→ **Work to complete**
Return every line of the rows below that contains the string "height".

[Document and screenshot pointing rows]
################

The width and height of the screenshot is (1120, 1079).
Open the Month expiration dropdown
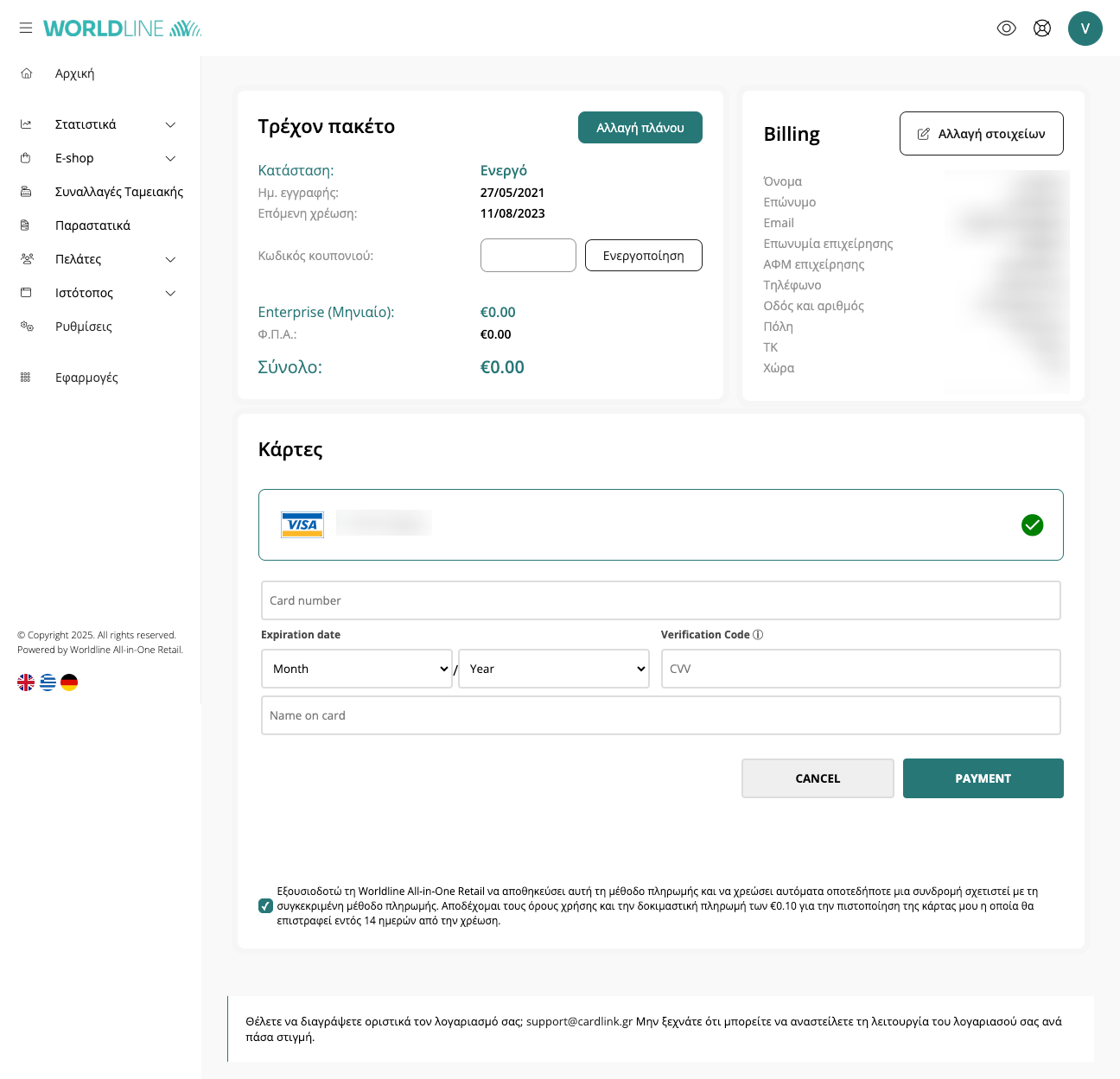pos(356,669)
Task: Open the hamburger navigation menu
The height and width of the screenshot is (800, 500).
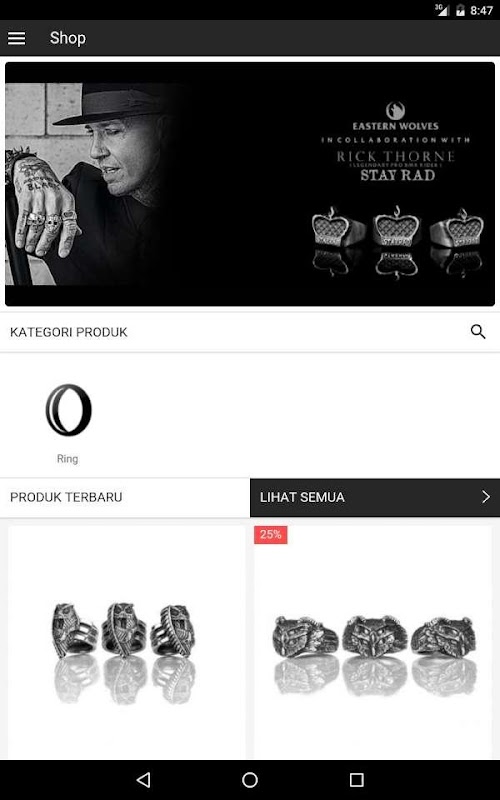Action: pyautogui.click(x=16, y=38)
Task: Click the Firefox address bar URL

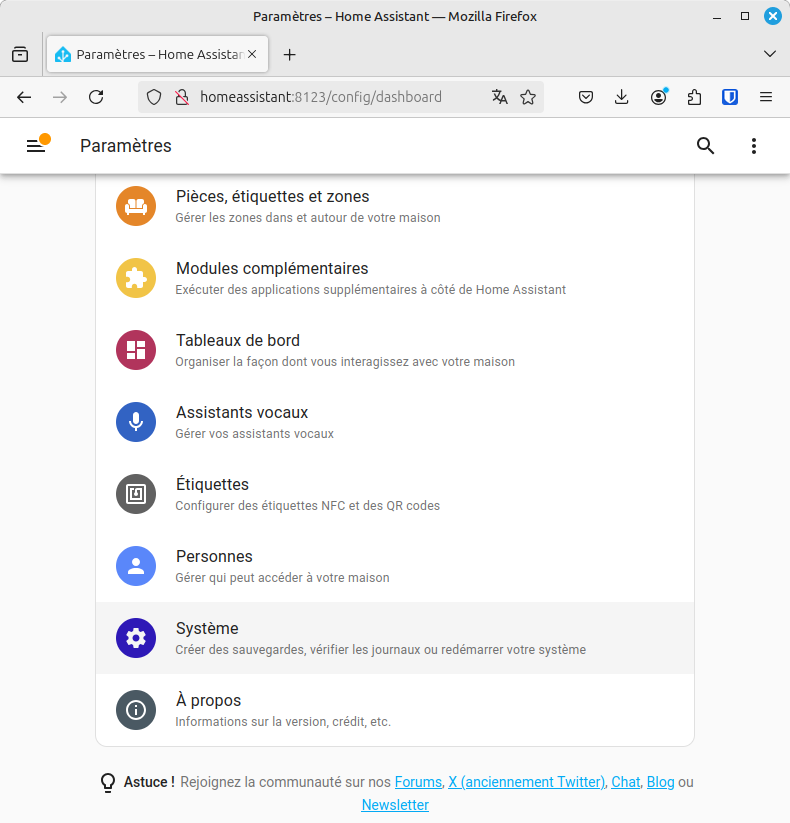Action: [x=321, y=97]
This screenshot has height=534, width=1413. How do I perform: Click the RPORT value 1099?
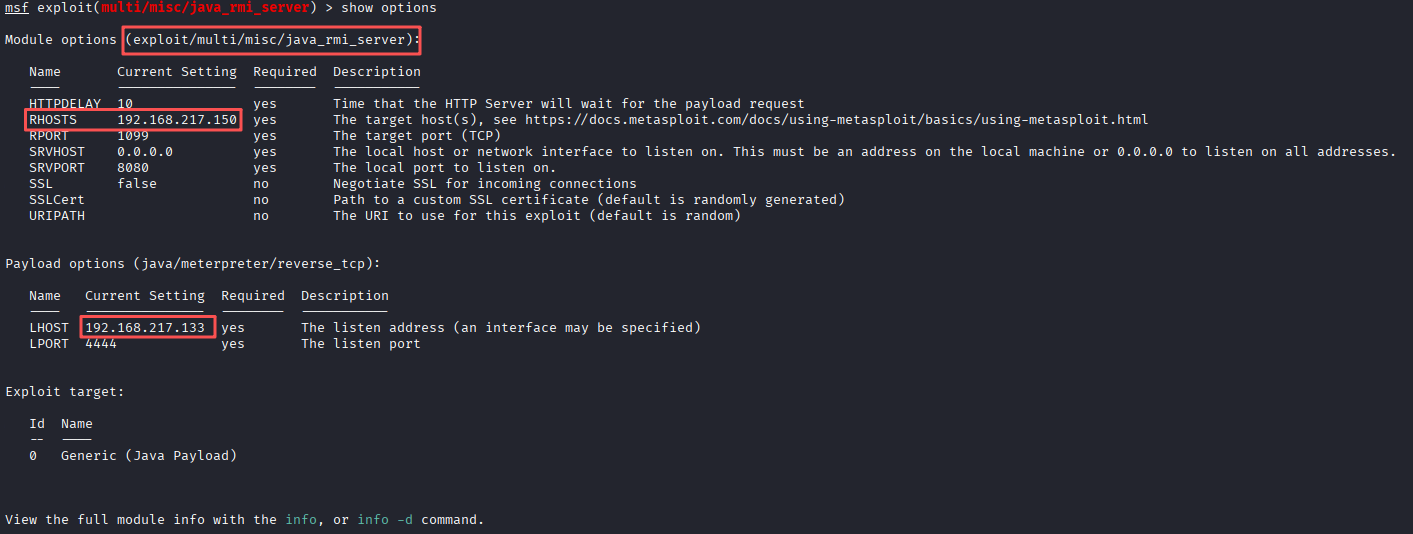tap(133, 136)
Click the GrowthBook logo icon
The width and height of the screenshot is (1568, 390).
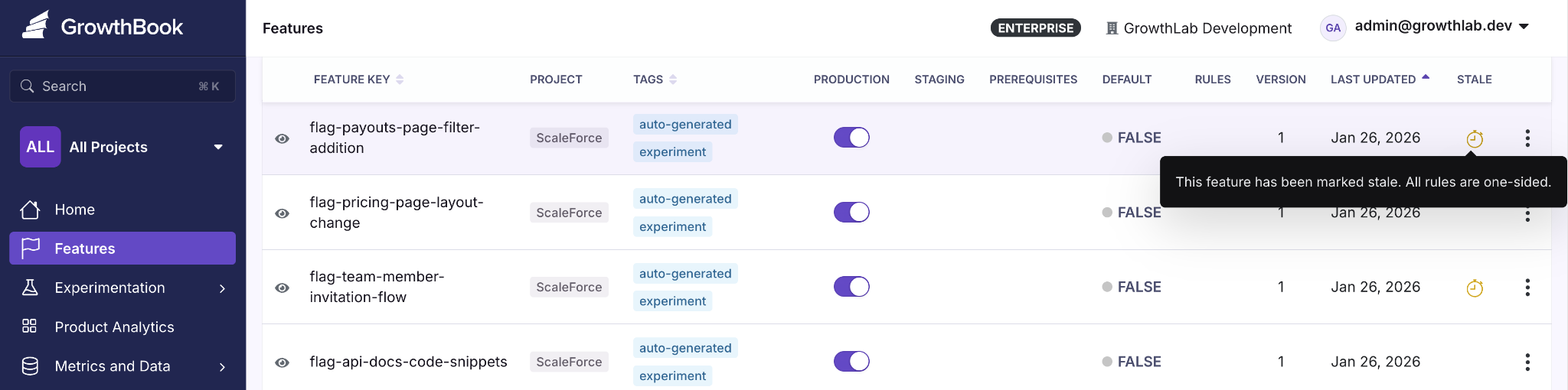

################

→ **The result**
The width and height of the screenshot is (1120, 1079).
The height and width of the screenshot is (800, 500).
This screenshot has height=534, width=1413. How do I perform: Click the RPORT value 1099?
The width and height of the screenshot is (1568, 390).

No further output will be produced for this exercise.